Lead, ALAD and Malaria - Response to comment by Ingvar Bergdahl

摘要

We thank Dr. Bergdahl for pointing out the fact that inhibition of the activity of ALAD has a potential of decreasing the success of Plasmodium parasites during the erythrocyte stage in human host (Bergdahl, 2009). It should be noted in this regard that a blood lead concentration of 15pg/dL can result in a 50% inhibition of ALAD activity (Astrin et al., 1987), and that over 80% of the intraerythrocytic lead is bound to ALAD (Bergdahl et al., 1997). Dr. Bergdahl did the pioneering work on the binding of lead to 8-aminolevulinate dehydratase (ALAD) and the metabolic consequences, and his letter provides another biological mechanism in support of our observation on the role of lead exposure in moderating the development of malaria in Plasmo-dium-infected individuals (Nriagu et al., 2008).
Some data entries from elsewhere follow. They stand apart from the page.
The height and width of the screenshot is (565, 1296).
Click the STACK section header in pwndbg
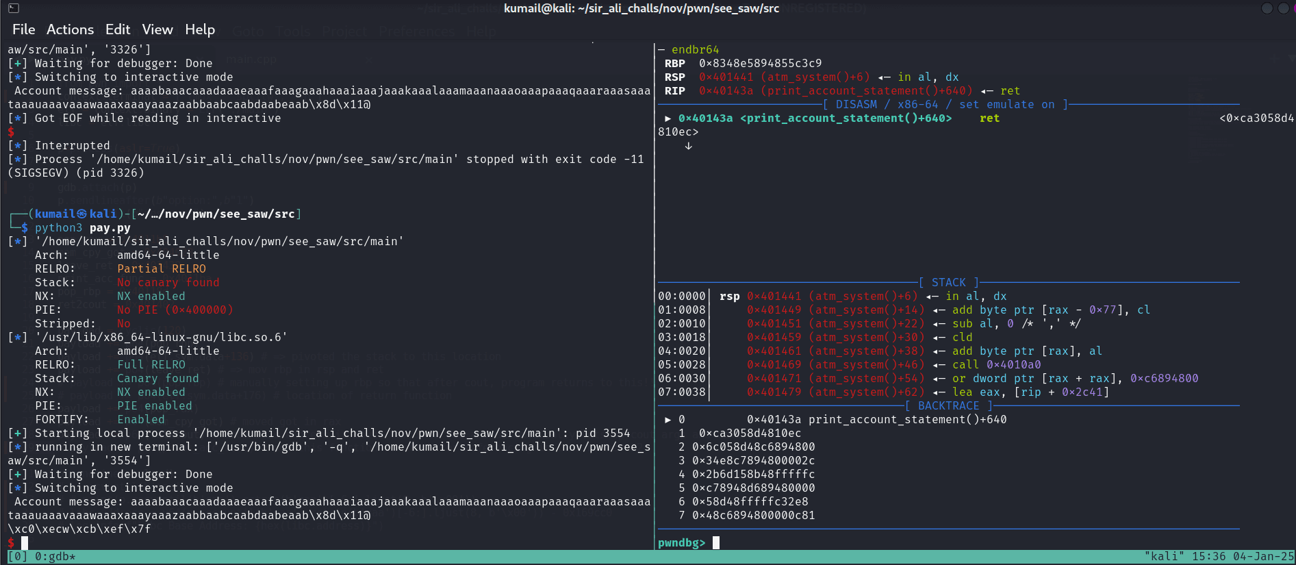(x=948, y=282)
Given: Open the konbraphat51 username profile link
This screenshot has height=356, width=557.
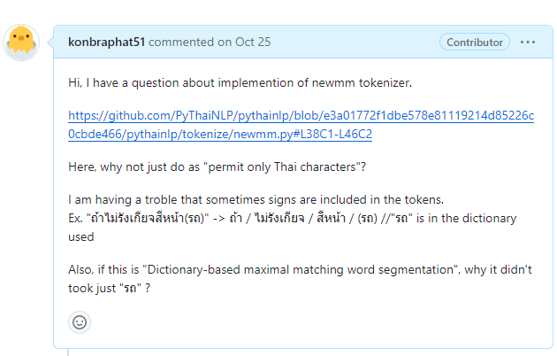Looking at the screenshot, I should 107,42.
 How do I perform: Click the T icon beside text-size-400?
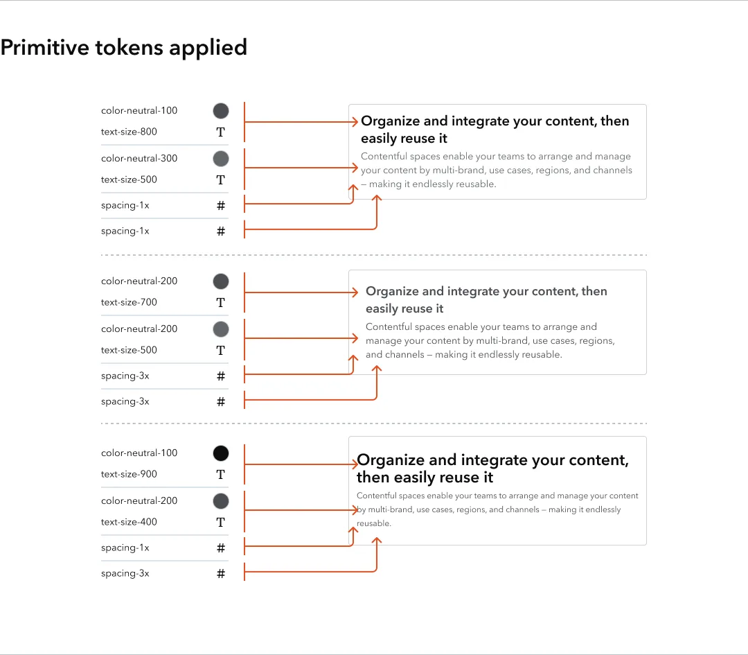tap(220, 523)
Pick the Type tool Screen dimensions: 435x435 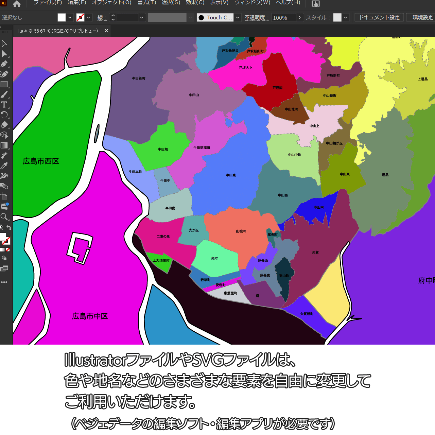pos(4,105)
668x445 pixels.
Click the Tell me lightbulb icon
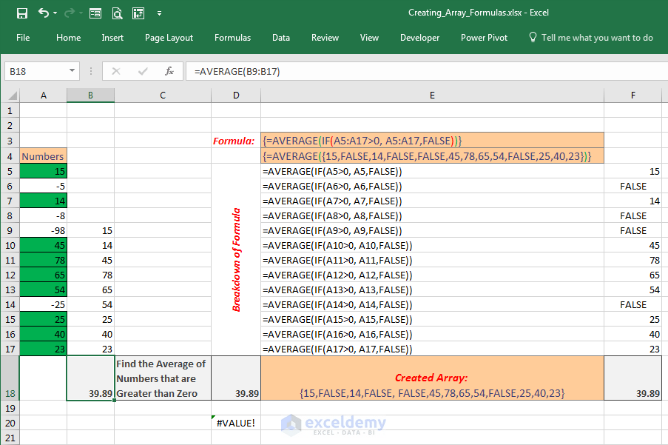click(533, 37)
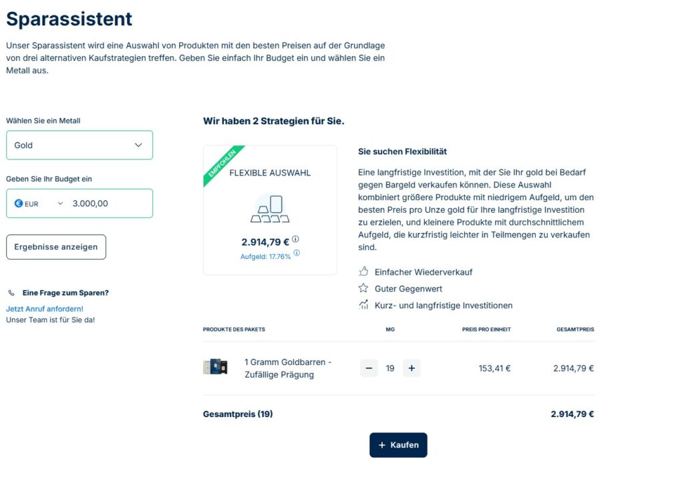Click the info icon beside Aufgeld 17.76%

(297, 253)
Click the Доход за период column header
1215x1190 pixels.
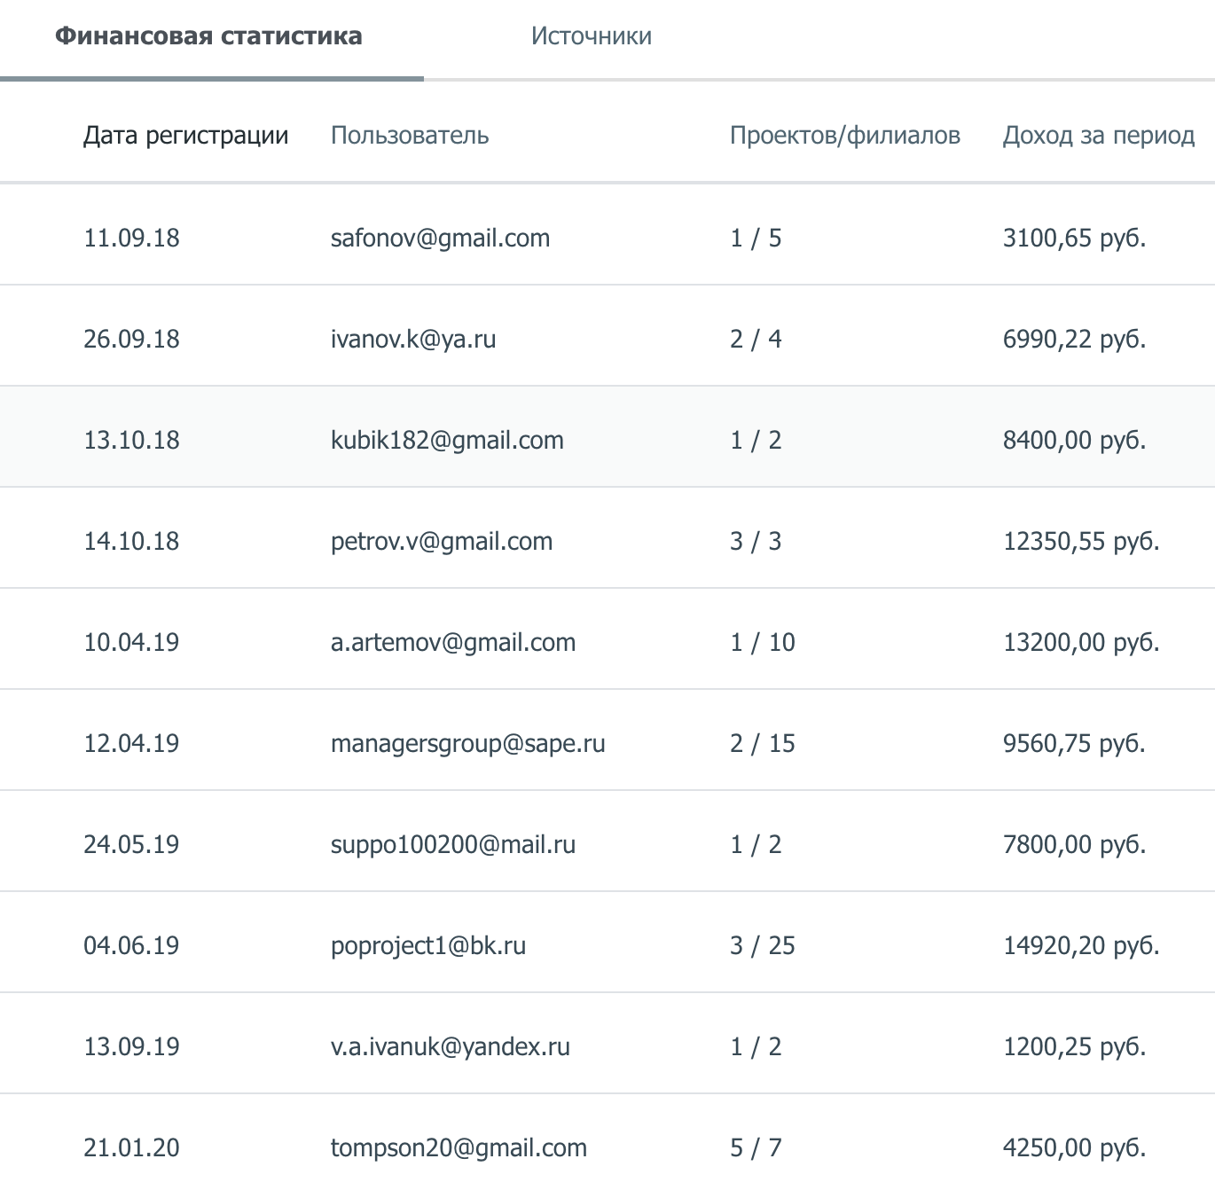[1098, 136]
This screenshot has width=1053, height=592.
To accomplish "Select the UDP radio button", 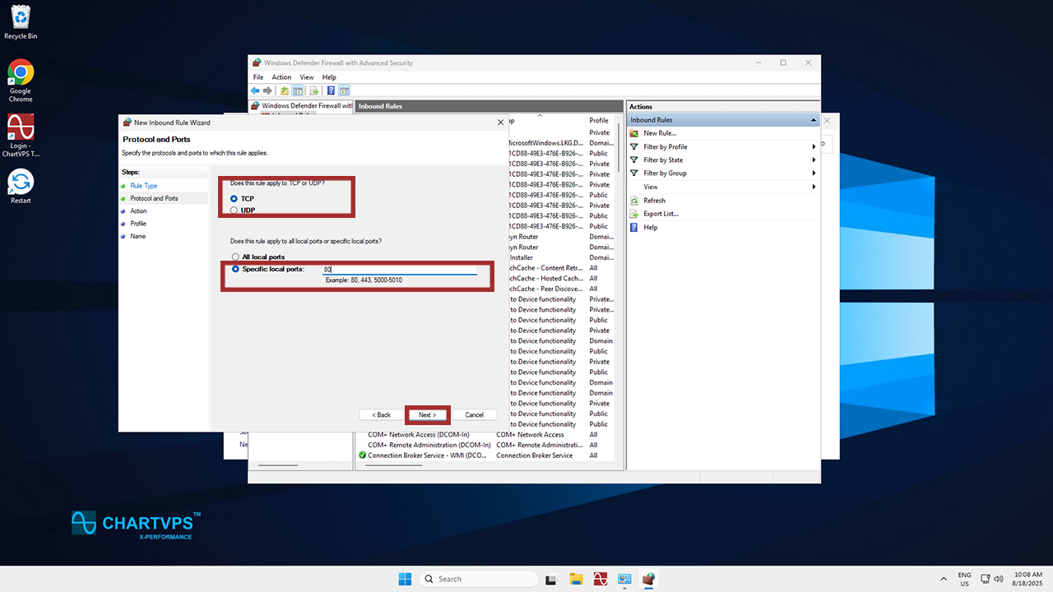I will [x=234, y=210].
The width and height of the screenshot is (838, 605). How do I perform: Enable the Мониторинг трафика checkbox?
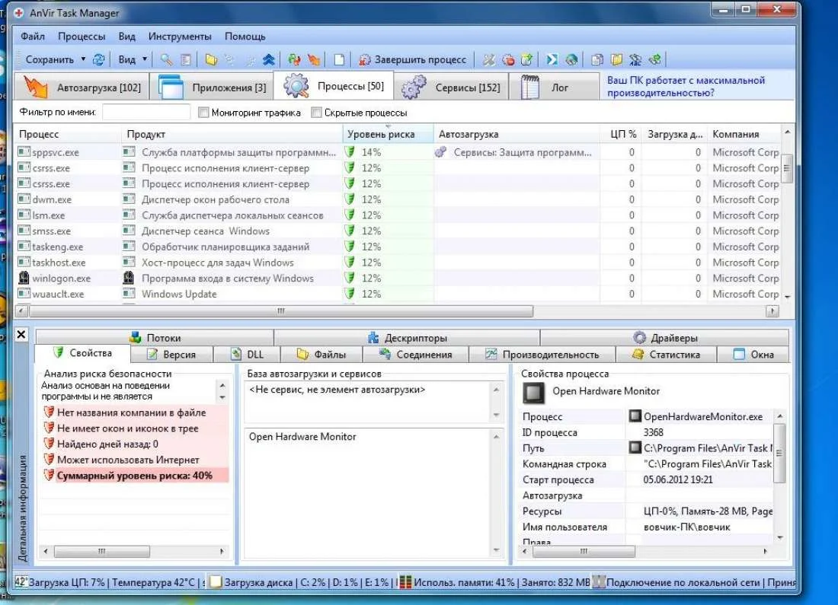tap(203, 113)
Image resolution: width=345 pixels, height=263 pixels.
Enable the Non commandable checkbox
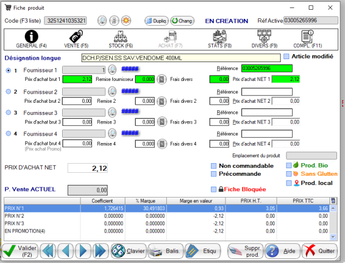pos(214,167)
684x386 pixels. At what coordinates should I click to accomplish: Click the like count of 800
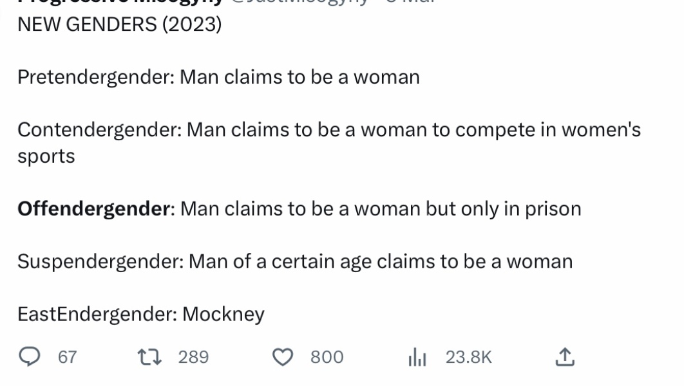[327, 356]

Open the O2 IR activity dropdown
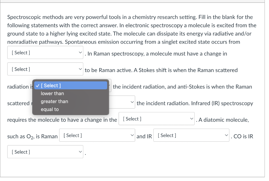[191, 135]
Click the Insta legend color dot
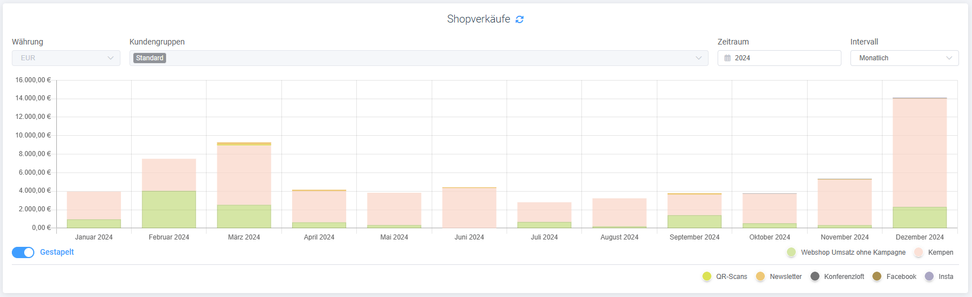972x297 pixels. (x=929, y=276)
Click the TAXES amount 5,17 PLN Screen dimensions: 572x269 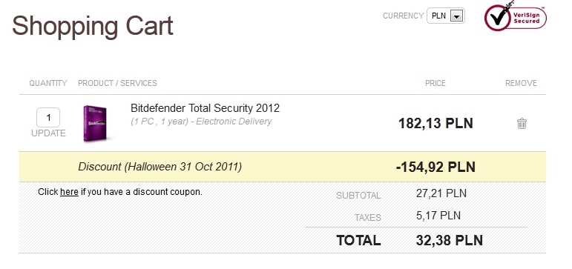coord(438,216)
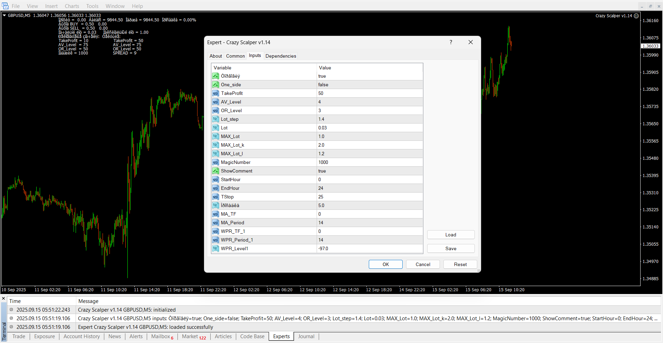663x343 pixels.
Task: Click the boolean icon beside One_side
Action: point(215,85)
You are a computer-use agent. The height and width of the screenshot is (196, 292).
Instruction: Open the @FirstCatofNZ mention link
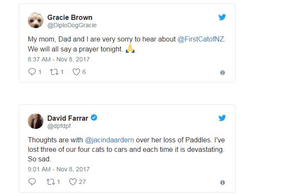click(201, 39)
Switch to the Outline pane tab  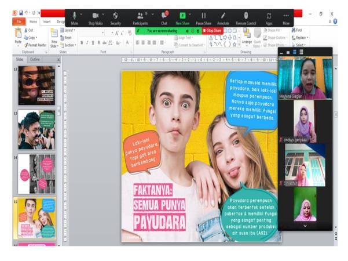[35, 59]
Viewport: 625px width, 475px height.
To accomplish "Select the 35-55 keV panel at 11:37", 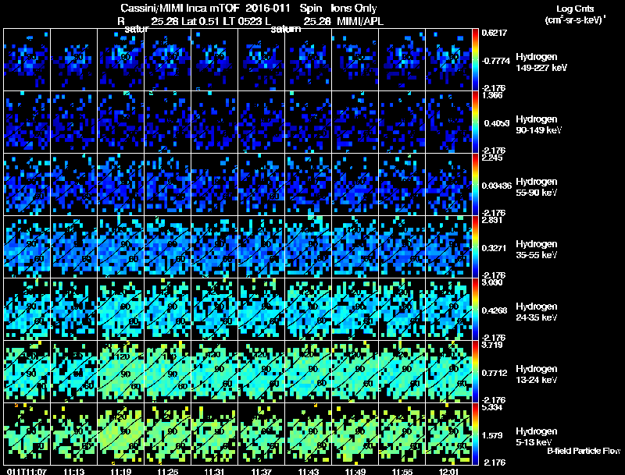I will (262, 246).
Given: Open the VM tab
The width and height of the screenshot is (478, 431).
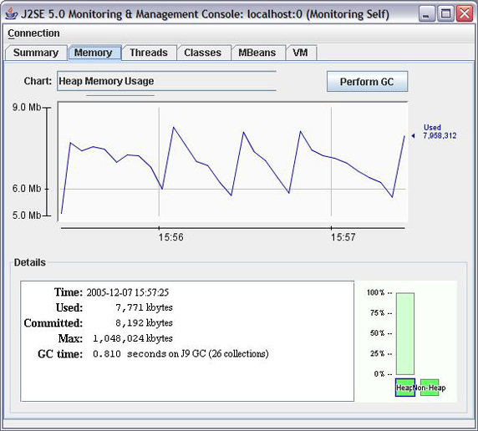Looking at the screenshot, I should 300,53.
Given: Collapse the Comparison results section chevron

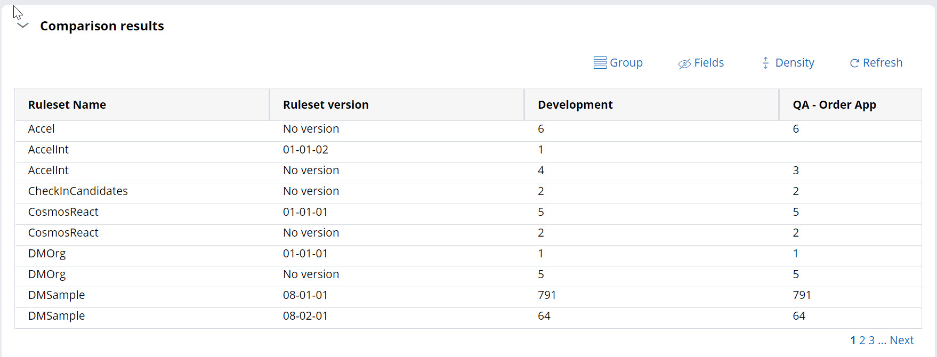Looking at the screenshot, I should pyautogui.click(x=22, y=26).
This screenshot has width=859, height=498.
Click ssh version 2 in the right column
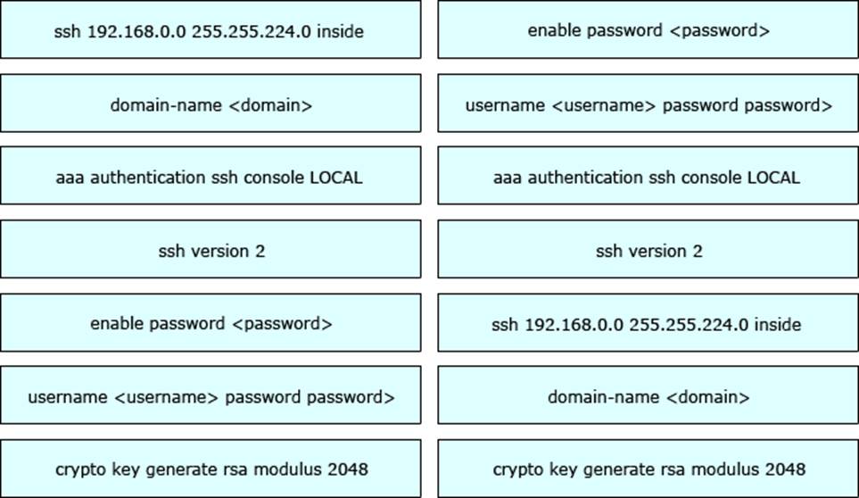point(648,250)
It should, however, be noted that the claim that malaria parasites somehow co-opt the heme biosynthetic machinery of the host's erythrocyte, thereby inheriting enzymes that include (ALAD), coprogen oxidase (CPO) and ferrochelatase remains controversial (Sato and Wilson, 2002; Sato et al., 2004; Sazawal et al., 2006). All the eight enzymes required for de novo biosynthesis of heme have been documented in both the mitochondrion and plastid of the human malaria parasite Plasmodium falciparum (Sato et al., 2004).